**Requirement:** Print each record exactly, with no word added or removed.

Stored items

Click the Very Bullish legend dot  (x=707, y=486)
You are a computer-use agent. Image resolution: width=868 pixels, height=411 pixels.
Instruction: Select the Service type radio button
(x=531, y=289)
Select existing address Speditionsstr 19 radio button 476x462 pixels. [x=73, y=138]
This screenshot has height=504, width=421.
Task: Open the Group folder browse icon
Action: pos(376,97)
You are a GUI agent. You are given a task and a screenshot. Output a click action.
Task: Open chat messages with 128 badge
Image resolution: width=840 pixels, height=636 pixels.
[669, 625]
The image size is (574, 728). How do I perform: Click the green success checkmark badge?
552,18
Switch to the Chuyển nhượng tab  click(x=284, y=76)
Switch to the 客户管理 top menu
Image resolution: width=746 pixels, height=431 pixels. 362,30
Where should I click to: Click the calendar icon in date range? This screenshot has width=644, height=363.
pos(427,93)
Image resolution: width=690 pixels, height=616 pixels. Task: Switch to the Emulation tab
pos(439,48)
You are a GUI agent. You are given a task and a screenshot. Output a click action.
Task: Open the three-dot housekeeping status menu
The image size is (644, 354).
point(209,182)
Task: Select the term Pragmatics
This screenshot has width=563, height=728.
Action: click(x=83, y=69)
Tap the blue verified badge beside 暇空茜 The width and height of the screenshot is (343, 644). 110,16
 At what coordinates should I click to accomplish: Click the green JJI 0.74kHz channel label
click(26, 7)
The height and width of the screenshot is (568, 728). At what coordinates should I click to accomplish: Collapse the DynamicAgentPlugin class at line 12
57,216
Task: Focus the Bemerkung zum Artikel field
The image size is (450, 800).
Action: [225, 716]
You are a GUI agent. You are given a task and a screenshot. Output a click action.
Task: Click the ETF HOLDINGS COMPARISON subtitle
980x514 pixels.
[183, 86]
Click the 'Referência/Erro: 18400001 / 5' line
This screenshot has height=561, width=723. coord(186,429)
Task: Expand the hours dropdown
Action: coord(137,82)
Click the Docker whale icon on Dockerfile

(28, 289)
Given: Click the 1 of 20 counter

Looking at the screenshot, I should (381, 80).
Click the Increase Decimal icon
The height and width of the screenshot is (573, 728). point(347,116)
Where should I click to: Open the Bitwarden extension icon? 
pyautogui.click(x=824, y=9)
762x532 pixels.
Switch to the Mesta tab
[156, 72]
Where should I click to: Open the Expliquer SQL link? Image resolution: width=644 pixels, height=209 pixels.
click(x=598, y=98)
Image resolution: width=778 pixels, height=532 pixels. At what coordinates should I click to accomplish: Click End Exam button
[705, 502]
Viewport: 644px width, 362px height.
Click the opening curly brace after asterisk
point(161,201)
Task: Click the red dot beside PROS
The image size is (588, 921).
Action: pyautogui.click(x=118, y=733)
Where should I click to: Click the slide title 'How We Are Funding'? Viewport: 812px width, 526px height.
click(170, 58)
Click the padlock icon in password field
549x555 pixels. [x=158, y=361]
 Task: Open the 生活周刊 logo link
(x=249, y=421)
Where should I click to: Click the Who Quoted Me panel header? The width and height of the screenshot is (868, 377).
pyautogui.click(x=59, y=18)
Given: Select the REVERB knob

**Result:**
Click the Very Bullish legend dot  (x=707, y=486)
You are a computer-use agent. Image resolution: width=868 pixels, height=411 pixels.
Instruction: Select the Service type radio button
(x=531, y=289)
Select existing address Speditionsstr 19 radio button 476x462 pixels. [x=73, y=138]
This screenshot has height=504, width=421.
Task: Open the Group folder browse icon
Action: pos(376,97)
You are a GUI agent. You are given a task and a screenshot. Output a click action.
Task: Open chat messages with 128 badge
Image resolution: width=840 pixels, height=636 pixels.
[669, 625]
The image size is (574, 728). How do I perform: Click the green success checkmark badge?
552,18
Switch to the Chuyển nhượng tab  click(x=284, y=76)
Switch to the 客户管理 top menu
Image resolution: width=746 pixels, height=431 pixels. 362,30
Where should I click to: Click the calendar icon in date range? This screenshot has width=644, height=363.
pos(427,93)
Image resolution: width=690 pixels, height=616 pixels. Task: Switch to the Emulation tab
pos(439,48)
You are a GUI agent. You are given a task and a screenshot. Output a click action.
Task: Open the three-dot housekeeping status menu
The image size is (644, 354).
point(209,182)
Task: Select the term Pragmatics
This screenshot has width=563, height=728.
Action: click(x=83, y=69)
Tap the blue verified badge beside 暇空茜 The width and height of the screenshot is (343, 644). 110,16
 At what coordinates should I click to accomplish: Click the green JJI 0.74kHz channel label
click(26, 7)
The height and width of the screenshot is (568, 728). At what coordinates should I click to accomplish: Collapse the DynamicAgentPlugin class at line 12
57,216
Task: Focus the Bemerkung zum Artikel field
The image size is (450, 800).
Action: [225, 716]
You are a GUI agent. You are given a task and a screenshot. Output a click action.
Task: Click the ETF HOLDINGS COMPARISON subtitle
980x514 pixels.
[183, 86]
Click the 'Referência/Erro: 18400001 / 5' line
This screenshot has height=561, width=723. coord(186,429)
Task: Expand the hours dropdown
Action: coord(137,82)
Click the Docker whale icon on Dockerfile

(28, 289)
Given: Click the 1 of 20 counter

Looking at the screenshot, I should (381, 80).
Click the Increase Decimal icon
The height and width of the screenshot is (573, 728). point(347,116)
Where should I click to: Open the Bitwarden extension icon? 
pyautogui.click(x=824, y=9)
762x532 pixels.
Switch to the Mesta tab
[156, 72]
Where should I click to: Open the Expliquer SQL link? Image resolution: width=644 pixels, height=209 pixels.
click(x=598, y=98)
Image resolution: width=778 pixels, height=532 pixels. At what coordinates should I click to accomplish: Click End Exam button
[705, 502]
Viewport: 644px width, 362px height.
Click the opening curly brace after asterisk
point(161,201)
Task: Click the red dot beside PROS
The image size is (588, 921).
Action: pyautogui.click(x=118, y=733)
Where should I click to: Click the slide title 'How We Are Funding'? Viewport: 812px width, 526px height.
click(170, 58)
Click the padlock icon in password field
549x555 pixels. [x=158, y=361]
 Task: Open the 生活周刊 logo link
(x=249, y=421)
Where should I click to: Click the Who Quoted Me panel header? The width and height of the screenshot is (868, 377).
pyautogui.click(x=59, y=18)
Given: Select the REVERB knob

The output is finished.